Presets¶
omnirt ships four out-of-the-box presets: fast, balanced, quality, low-vram.
Each preset is a small set of config overrides. The request's config is merged in this order, with later layers winning:
- Base preset — steps / dtype shared by all tasks
- Task preset — per-task guidance-scale defaults (
text2image/text2video/image2video) - Model preset — narrow model-specific overrides (today, the Flux2 family)
- User-provided
config— always wins
The merge happens in resolve_preset(task, model, preset) in src/omnirt/core/presets.py.
Base preset¶
| Preset | num_inference_steps |
dtype |
|---|---|---|
fast |
20 | — |
balanced |
— | — |
quality |
40 | — |
low-vram |
18 | fp16 |
balanced keeps each pipeline's own default step count. low-vram forces 18 steps and fp16 so memory-constrained devices still finish.
Task preset — guidance_scale¶
| Preset | text2image |
text2video |
image2video |
|---|---|---|---|
fast |
5.5 | 4.0 | 3.0 |
balanced |
7.5 | 5.0 | 3.5 |
quality |
8.0 | 6.0 | 4.0 |
low-vram |
— | 4.0 | 3.0 |
image2image / inpaint / edit reuse the text2image entries (see _TASK_PRESET_ALIASES). low-vram on text2image only contributes the base preset's steps + dtype and does not override guidance.
Model preset — flux2.dev / flux2-dev¶
| Preset | guidance_scale |
max_sequence_length |
Other |
|---|---|---|---|
fast |
2.0 | 384 | — |
balanced |
2.5 | 512 | — |
quality |
3.0 | 512 | — |
low-vram |
2.0 | 256 | dtype=fp16 |
Flux is sensitive to high guidance; these values override the task preset to stay in the useful range.
Usage¶
Python equivalent:
from omnirt import requests, generate
req = requests.text2image(model="sd15", prompt="a lighthouse in fog", preset="fast")

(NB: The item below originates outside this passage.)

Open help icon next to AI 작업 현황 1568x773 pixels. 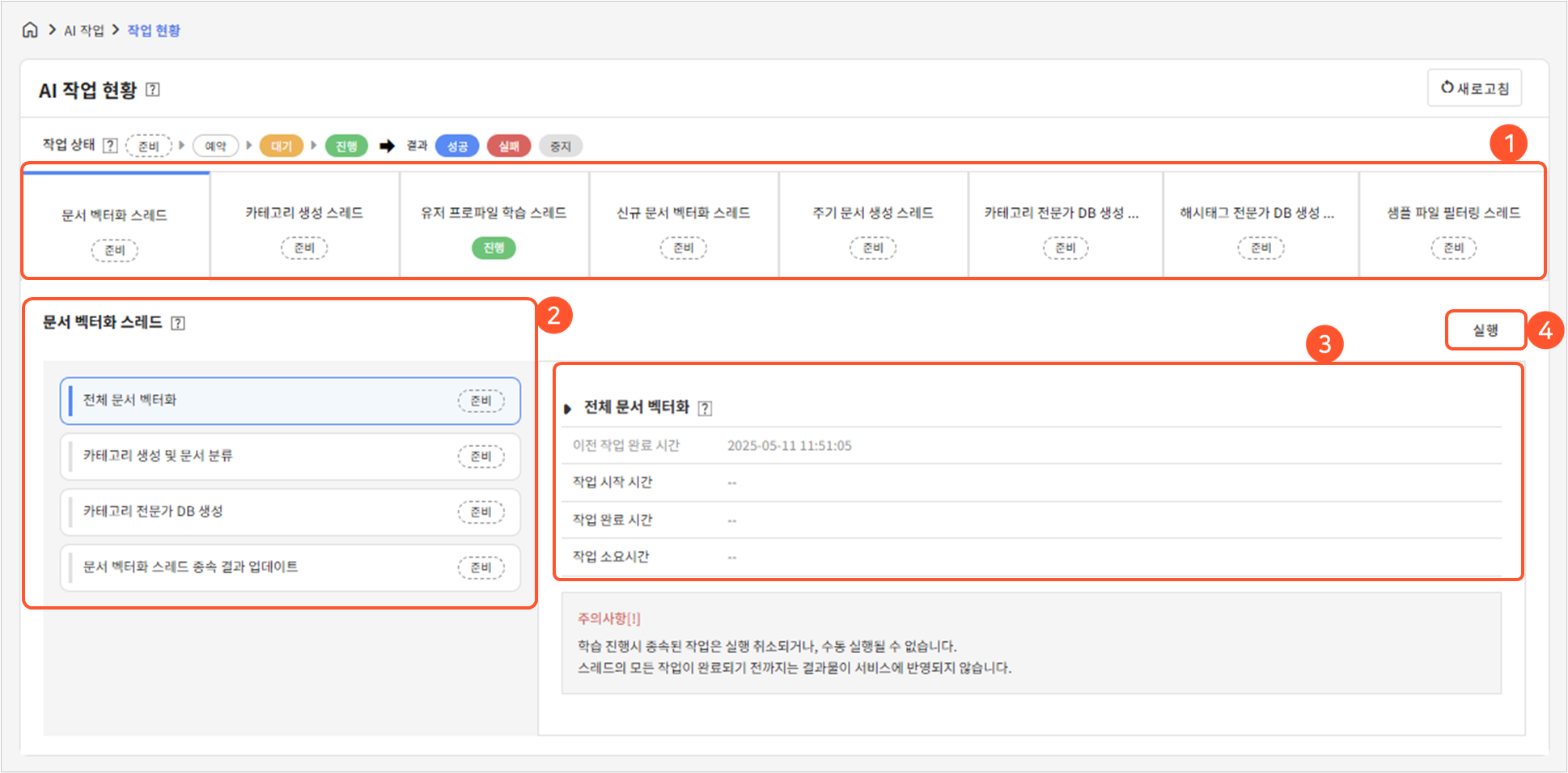153,90
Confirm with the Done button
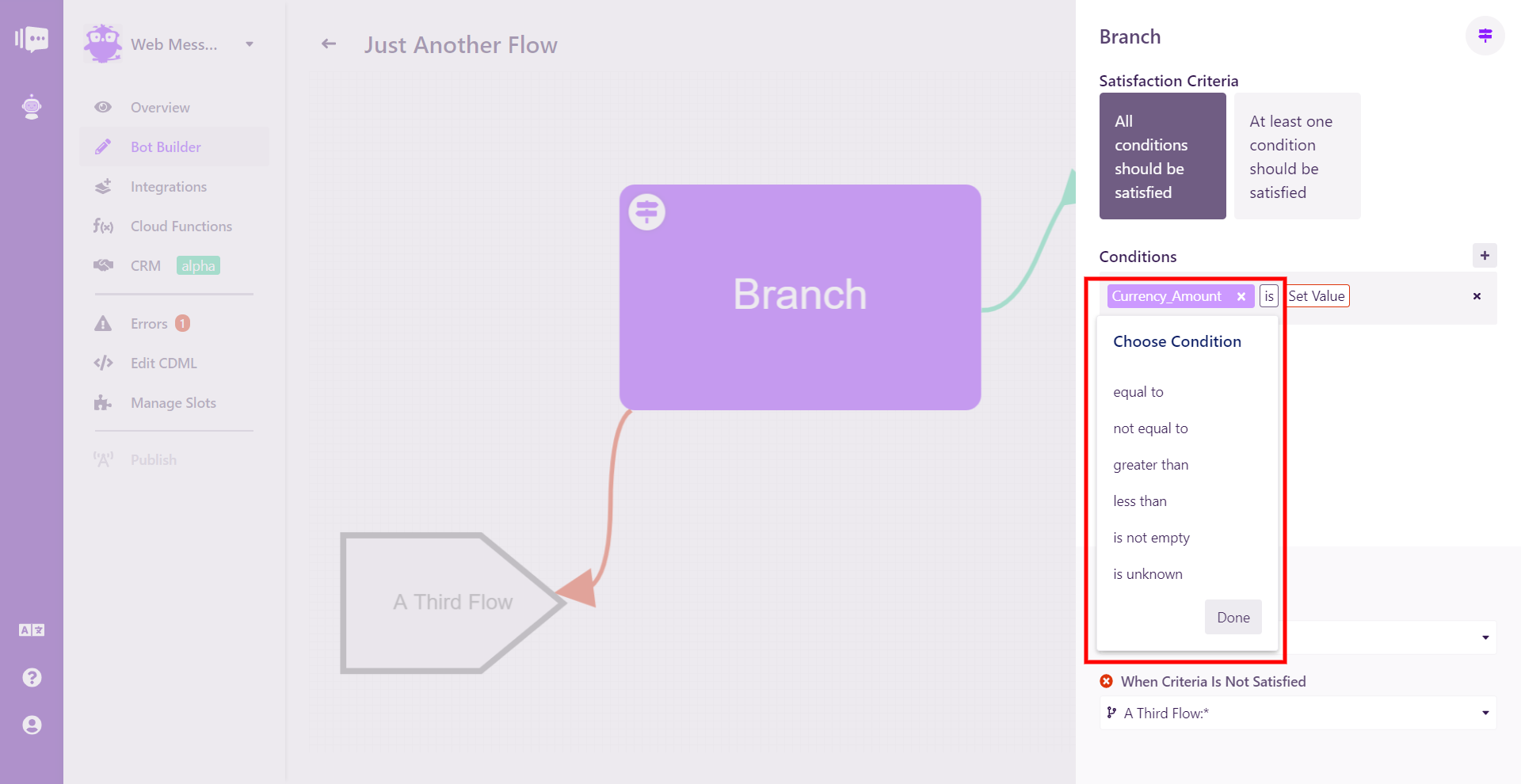The width and height of the screenshot is (1521, 784). pos(1233,617)
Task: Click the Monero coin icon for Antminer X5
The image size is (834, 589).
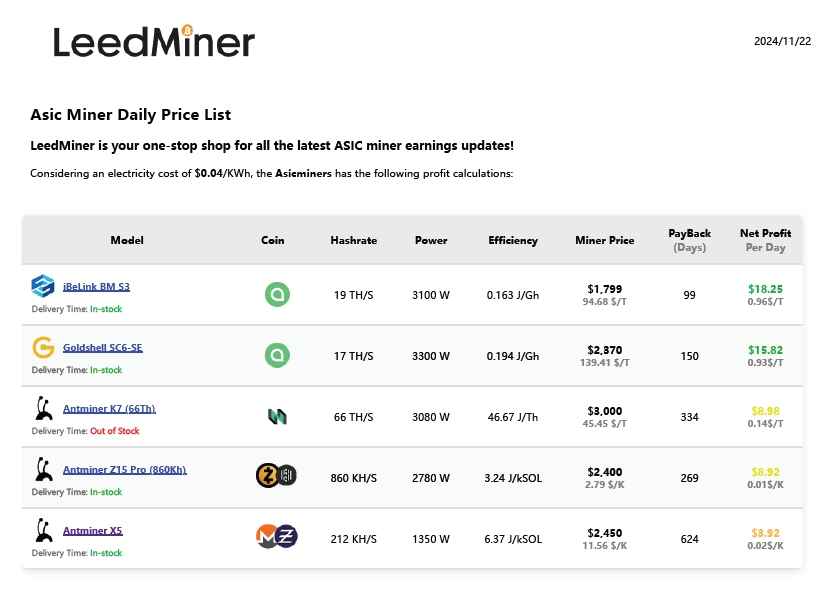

result = generate(req, backend="cuda")
Inspecting the merged result¶
omnirt validate \
--task text2image --model flux2.dev \
--prompt "..." \
--preset low-vram \
--backend cpu-stub
The validator returns a resolved_config that shows exactly what the preset produced, so you can see how the merge resolved for the specific model you chose.